[[ Dataset content open ]]
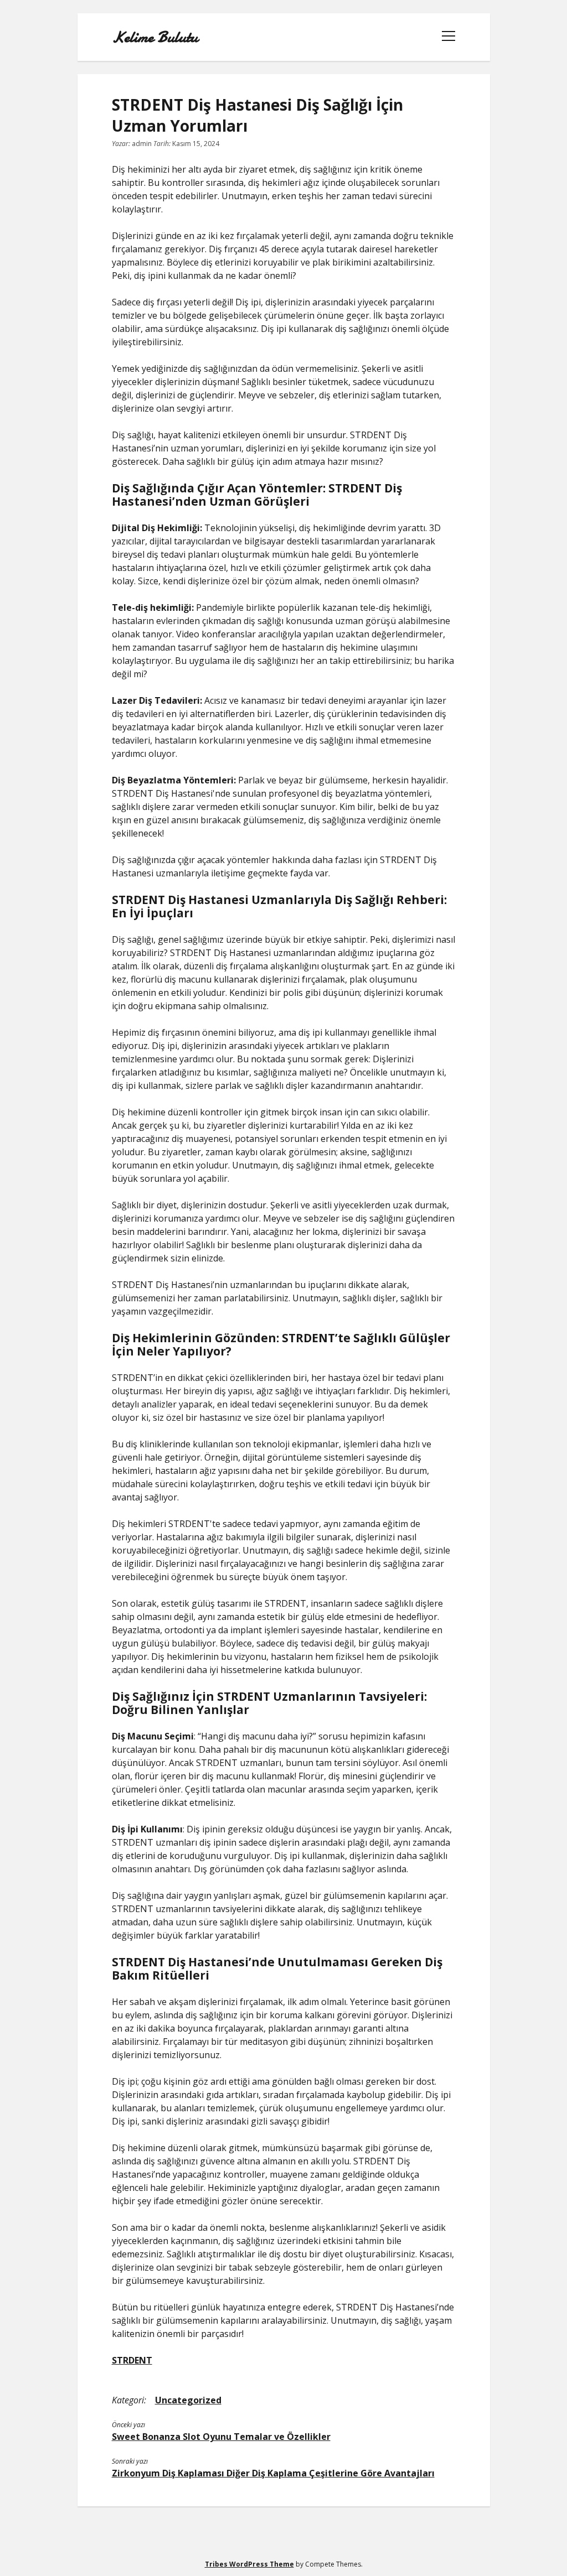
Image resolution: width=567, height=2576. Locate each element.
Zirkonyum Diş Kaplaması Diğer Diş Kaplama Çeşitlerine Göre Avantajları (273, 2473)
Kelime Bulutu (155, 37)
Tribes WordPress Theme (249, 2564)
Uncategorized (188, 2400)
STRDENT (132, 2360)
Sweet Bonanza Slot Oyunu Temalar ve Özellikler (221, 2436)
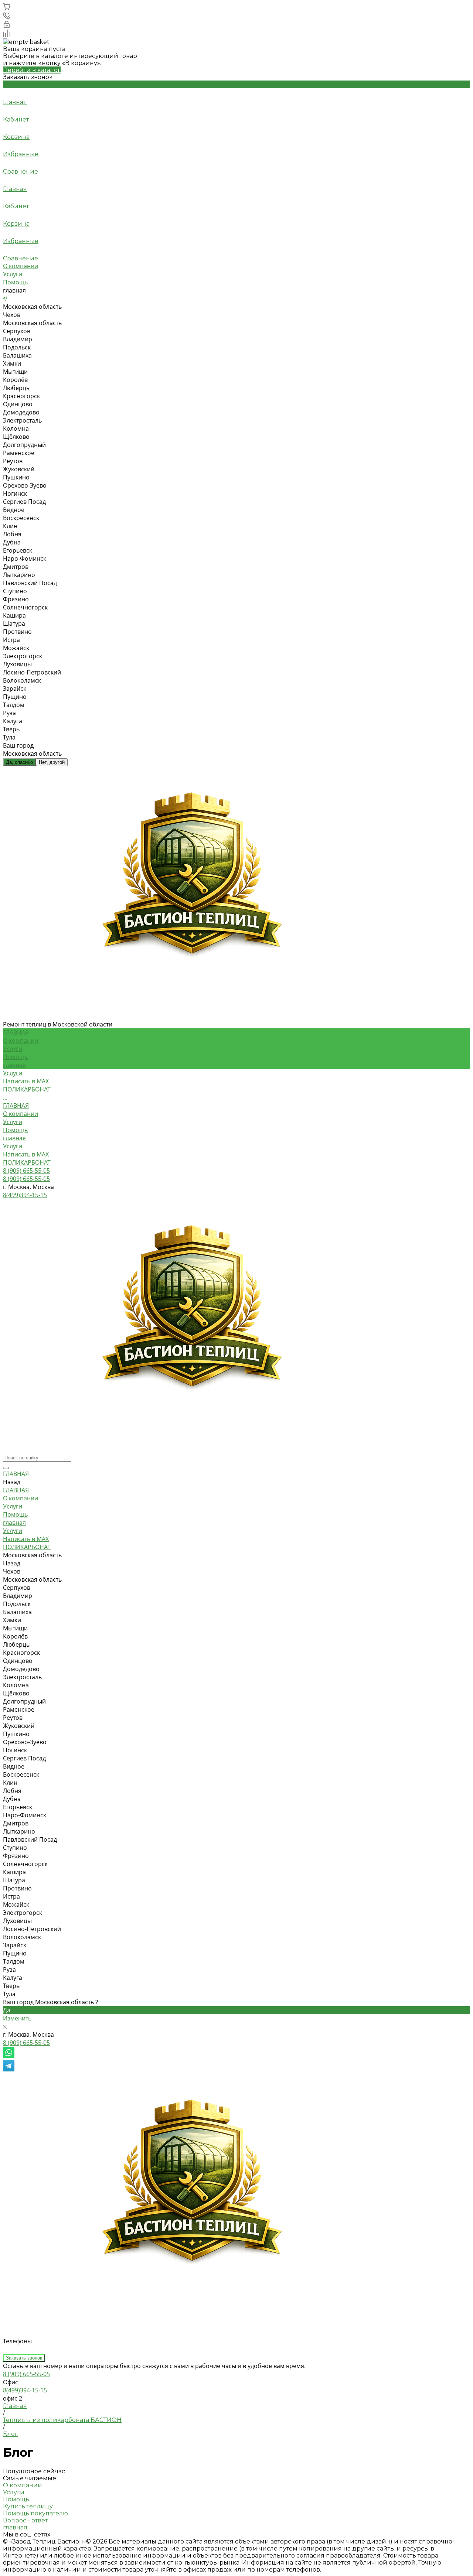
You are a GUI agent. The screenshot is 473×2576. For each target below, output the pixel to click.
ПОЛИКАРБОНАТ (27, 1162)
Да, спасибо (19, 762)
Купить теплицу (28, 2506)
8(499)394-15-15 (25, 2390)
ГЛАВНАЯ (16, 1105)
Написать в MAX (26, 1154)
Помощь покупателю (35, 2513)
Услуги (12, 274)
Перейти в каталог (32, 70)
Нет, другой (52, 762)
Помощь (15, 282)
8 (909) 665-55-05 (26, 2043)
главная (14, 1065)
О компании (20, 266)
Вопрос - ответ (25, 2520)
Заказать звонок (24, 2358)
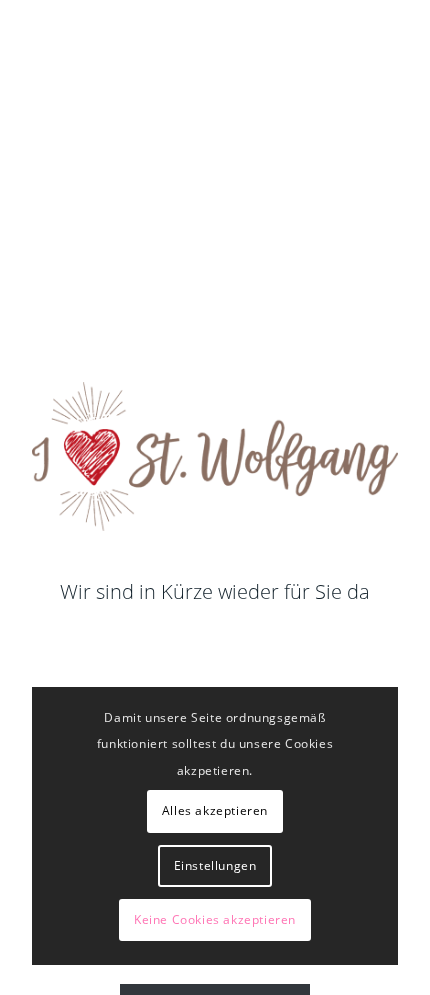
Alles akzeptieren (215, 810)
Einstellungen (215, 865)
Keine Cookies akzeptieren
[[ Dataset content closed ]]
Try it
Write out every record above exactly as it stands, but leave out the pictures.

Response area
Image resolution: width=567, height=2576. Locate each element.
Zirkonyum Diş Kaplaması Diğer Diş Kaplama Çeşitlerine Göre Avantajları (273, 2473)
Kelime Bulutu (155, 37)
Tribes WordPress Theme (249, 2564)
Uncategorized (188, 2400)
STRDENT (132, 2360)
Sweet Bonanza Slot Oyunu Temalar ve Özellikler (221, 2436)
You are a GUI agent. The screenshot is 473×2576. For each target below, output the pixel to click.
ПОЛИКАРБОНАТ (27, 1162)
Да, спасибо (19, 762)
Купить теплицу (28, 2506)
8(499)394-15-15 (25, 2390)
ГЛАВНАЯ (16, 1105)
Написать в MAX (26, 1154)
Помощь покупателю (35, 2513)
Услуги (12, 274)
Перейти в каталог (32, 70)
Нет, другой (52, 762)
Помощь (15, 282)
8 (909) 665-55-05 (26, 2043)
главная (14, 1065)
О компании (20, 266)
Вопрос - ответ (25, 2520)
Заказать звонок (24, 2358)
Alles akzeptieren (215, 810)
Einstellungen (215, 865)
Keine Cookies akzeptieren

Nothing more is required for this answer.